The Big-Picture Summary back to top

The 10 over-arching principles to bear in mind while coding are:

  1. Organize source files into high-level blocks of related code with comment-block separators; this is especially important in Java for separating static and non-static code.
  2. Use whitespace to form a visual outline of the code structure. Among other things this means that the position of compound-statement delimiters, such as braces, should enhance the visual structure, not diminish it.
  3. Use indentation and alignment to form columnar blocks where-ever this effectively and usefully highlights the similarity/differences between related consecutive lines of code.
  4. Use a single blank line to break consecutive lines of code into conceptual “chunks”. But don’t overdo it. Use a comment title to describe the chunk when that seems useful.

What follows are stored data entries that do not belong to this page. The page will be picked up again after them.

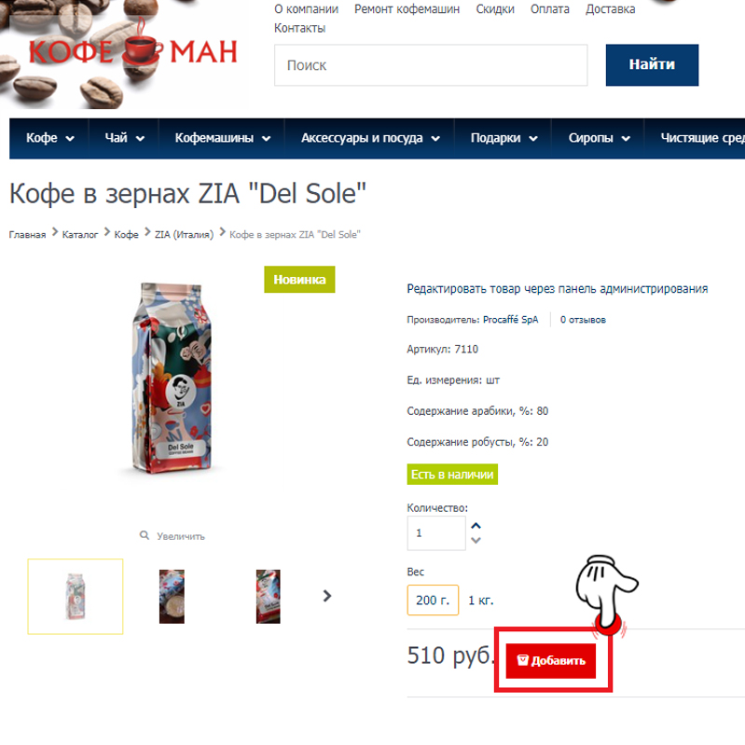Select the third product thumbnail
The width and height of the screenshot is (745, 745).
[x=268, y=597]
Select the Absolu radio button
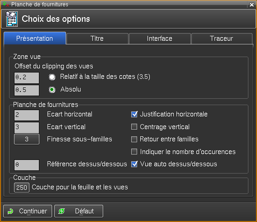 [x=52, y=90]
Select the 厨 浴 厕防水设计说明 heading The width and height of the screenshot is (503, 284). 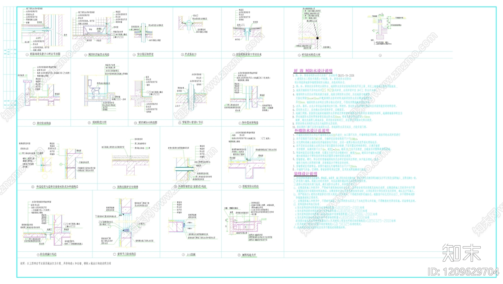click(313, 71)
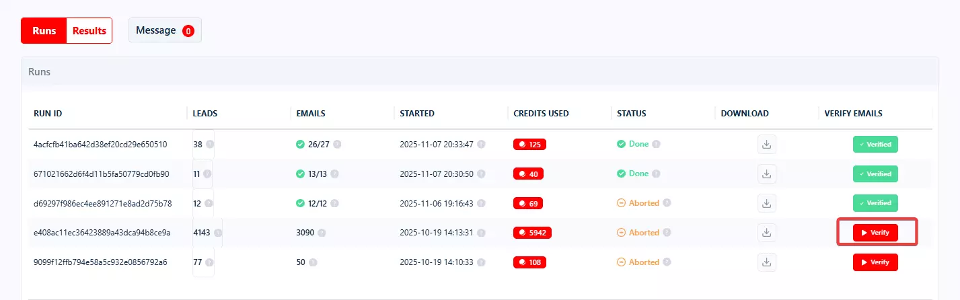
Task: Click help icon after 2025-10-19 14:10:33 timestamp
Action: coord(481,262)
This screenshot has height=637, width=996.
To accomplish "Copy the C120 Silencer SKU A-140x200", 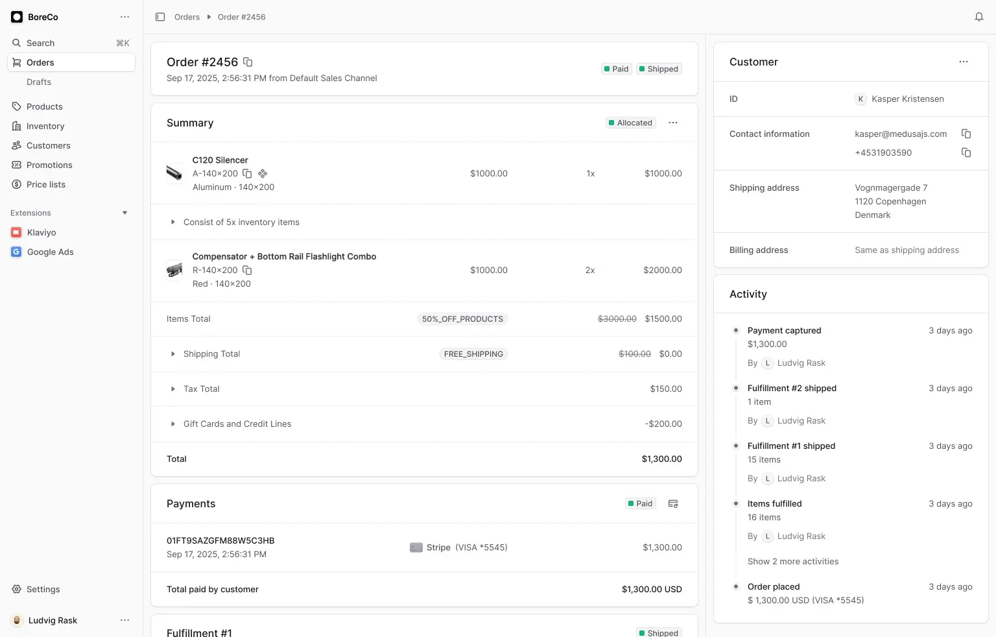I will [x=247, y=174].
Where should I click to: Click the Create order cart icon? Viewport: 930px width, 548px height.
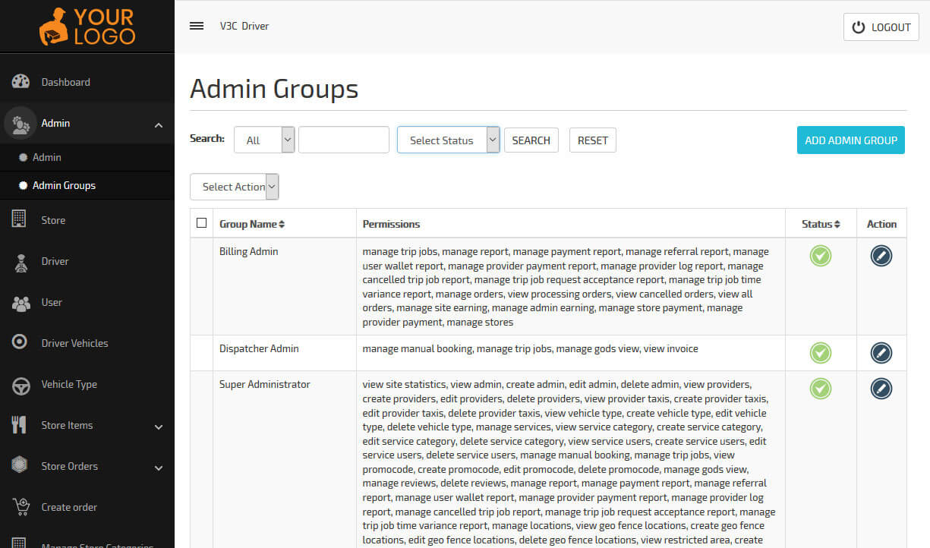20,506
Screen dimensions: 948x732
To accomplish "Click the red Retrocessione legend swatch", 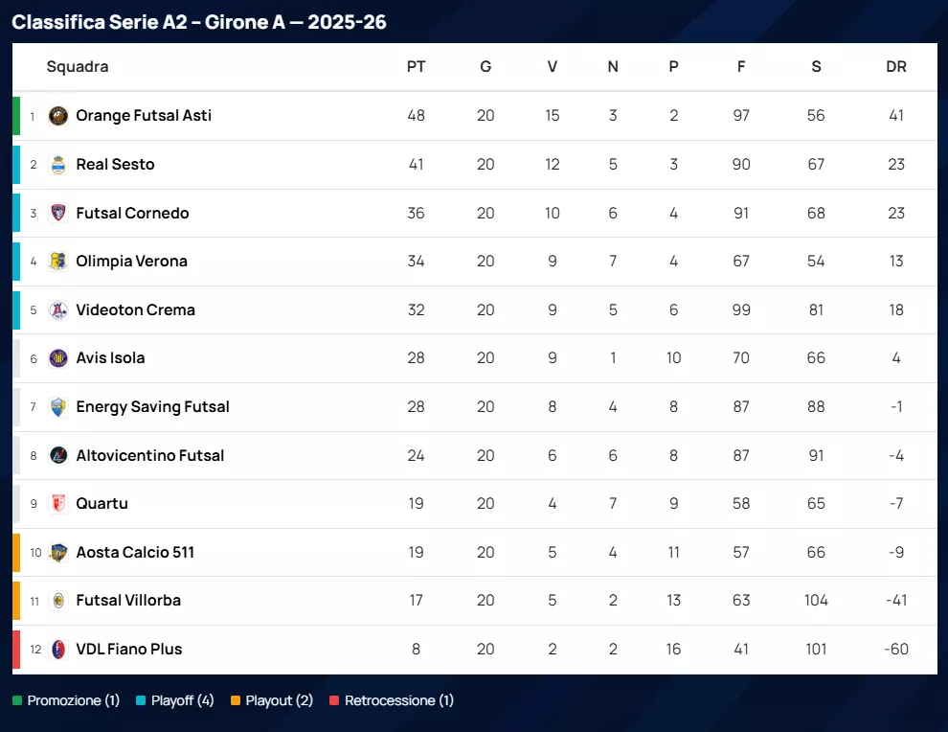I will (x=334, y=701).
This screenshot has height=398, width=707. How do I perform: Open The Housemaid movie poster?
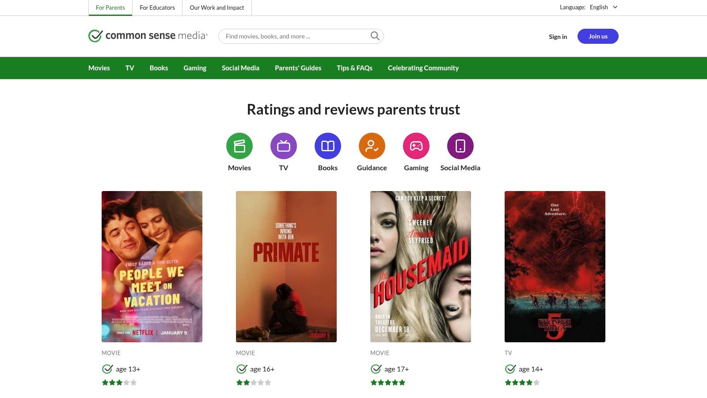click(x=421, y=266)
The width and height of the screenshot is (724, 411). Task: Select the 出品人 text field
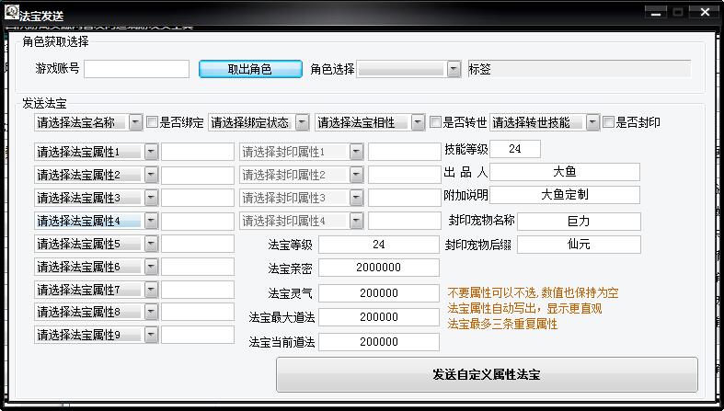(x=564, y=172)
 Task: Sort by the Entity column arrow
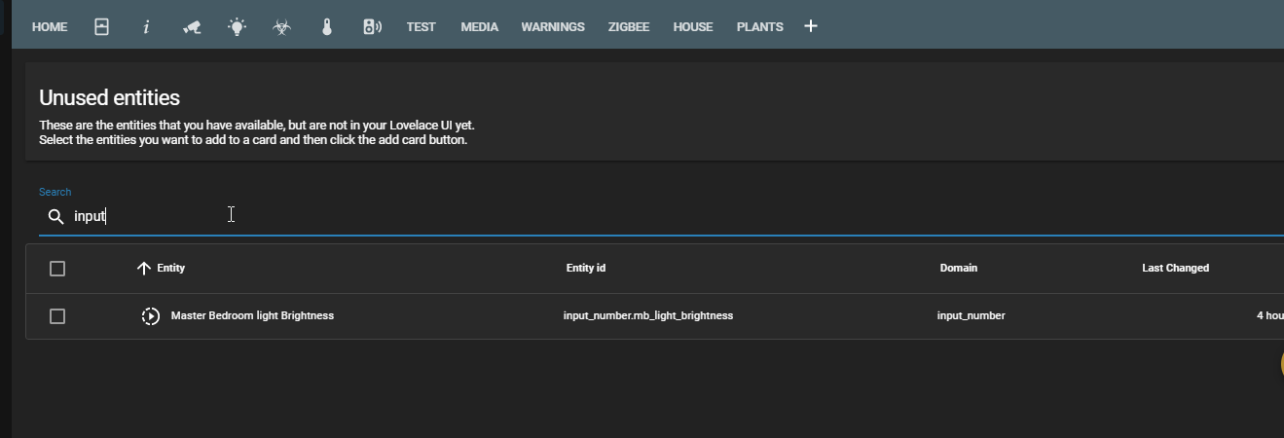[144, 269]
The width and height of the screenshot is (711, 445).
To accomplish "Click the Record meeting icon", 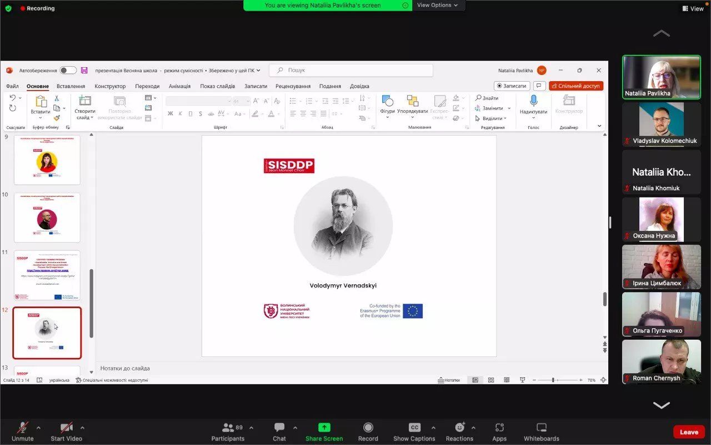I will click(368, 428).
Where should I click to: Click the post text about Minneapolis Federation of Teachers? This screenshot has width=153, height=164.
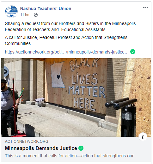tap(70, 27)
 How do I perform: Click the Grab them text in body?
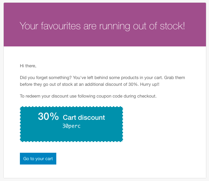175,78
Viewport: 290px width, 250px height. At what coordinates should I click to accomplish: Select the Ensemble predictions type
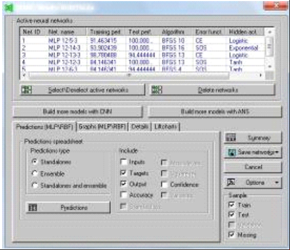pos(34,174)
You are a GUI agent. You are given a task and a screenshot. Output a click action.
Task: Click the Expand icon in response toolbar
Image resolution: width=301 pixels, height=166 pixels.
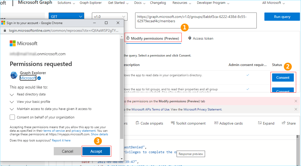pos(260,123)
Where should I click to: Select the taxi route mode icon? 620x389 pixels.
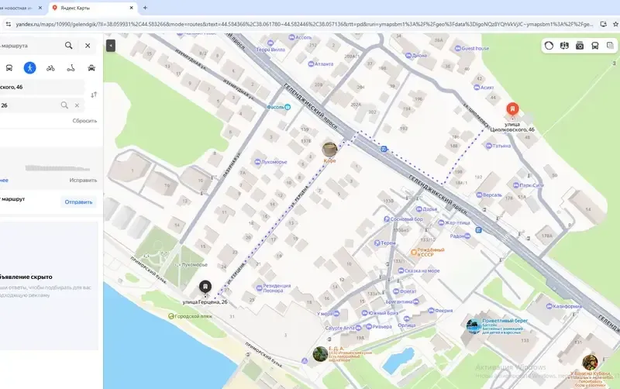(91, 68)
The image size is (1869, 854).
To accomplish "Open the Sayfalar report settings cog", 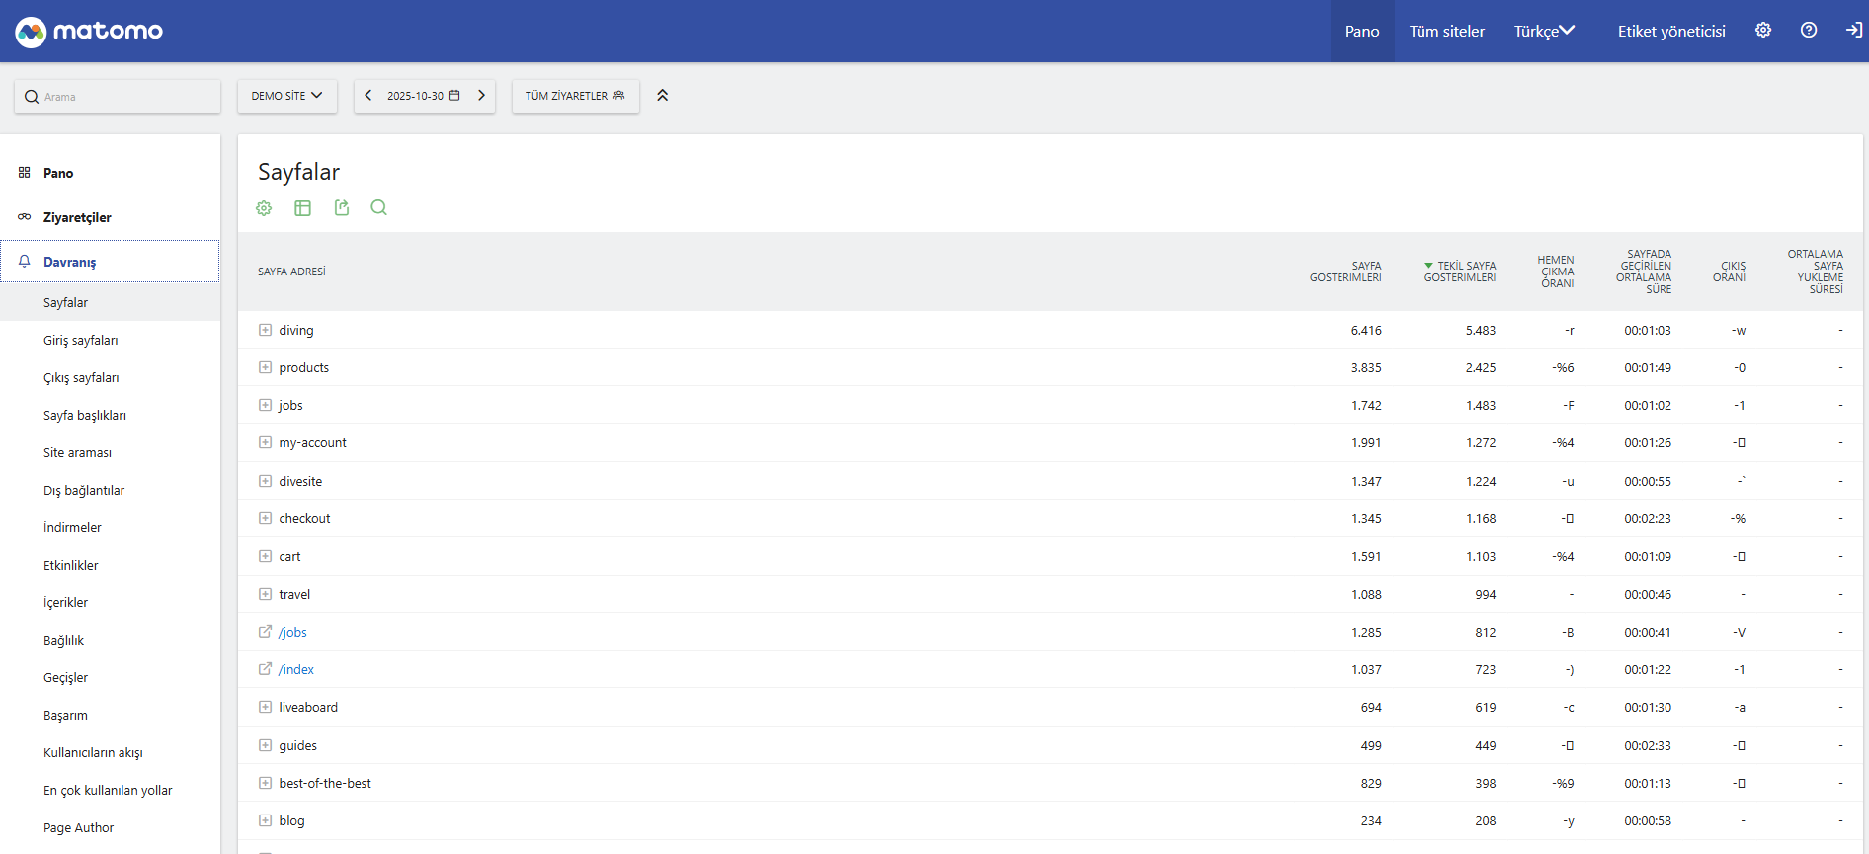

  5. Use naming conventions to differentiate things of fundamentally different scope. Shorter names for localized scope, longer names for broader scope. When abbreviating use a rigorous grouping of 3’s convention.
  6. Use meaningful names; work hard on names to make them as accurate and informative as possible.
  7. Limit identifier scope as much as possible within the capabilities of the language.
  8. Use the language’s start/end delimiters whenever statements are associated with a loop or conditional construct.
  9. One statement per line, unless several statements are very tightly related.
  10. Wrap lines appropriately for the general viewport size for developers in your team or organization, not at some theoretical industry-wide lowest-common-denominator.